Nega di essersi occupato di intercettazioni e disconosce la sigla apposta ai brogliacci di alcune conversazioni registrate. “Il mio lavoro non era quello di seguire le intercettazioni”, dice il poliziotto Antonino Santoro, sentito questa mattina come teste nell’ambito del processo sul depistaggio delle indagini sulla strage di via D’Amelio che si celebra a Caltanissetta.
Imputati del reato di calunnia aggravata i poliziotti Mario Bo, Fabrizio Mattei e Michele Ribaudo. Secondo l’accusa avrebbero costruito a tavolino pentiti fasulli come Vincenzo Scarantino inducendoli, anche con minacce, a mentire e ad accusare dell’attentato persone innocenti. La falsa verità sull’eccidio è costato la condanna all’ergastolo a 8 persone, poi scagionate in fase di revisione grazie alle rivelazioni del collaboratore di giustizia Gaspare Spatuzza.

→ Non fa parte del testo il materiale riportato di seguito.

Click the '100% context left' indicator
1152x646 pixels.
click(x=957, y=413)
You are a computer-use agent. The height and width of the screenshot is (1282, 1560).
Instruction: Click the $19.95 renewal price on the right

Una serie di “non ricordo” quelli di Santoro che poi si è soffermato sul periodo in cui si trovava in servizio a San Bartolomeo a Mare come dove risiedeva Scarantino con la sua famiglia. “A San Bartolomeo a Mare – continua il teste che vigilava sulla sicurezza di Scarantino- quando non andavamo a fare la spesa per portarla alla sua famiglia prendevamo i bambini dalla scuola”.
“I suoi non ricordo sono troppi e le ricordo che tutt’ora lei è un assistente di polizia”, ha detto l’avvocato Giuseppe Scozzola, legale di Gaetano Scotto, uno dei personaggi condannati sulla base delle accuse dei falsi pentiti ora parte civile, a Santoro nel corso del suo controesame.
Al teste sono state chieste una serie di precisazioni sulle intercettazioni delle conversazioni di Scarantino, sull’utilizzo del telefono da parte del falso pentito, sulla modalità in cui venivano registrate le chiamate. “A questo punto – ha detto l’avvocato Scozzola – chiedo che venga inviato alla Procura un verbale per la palese reticenza“.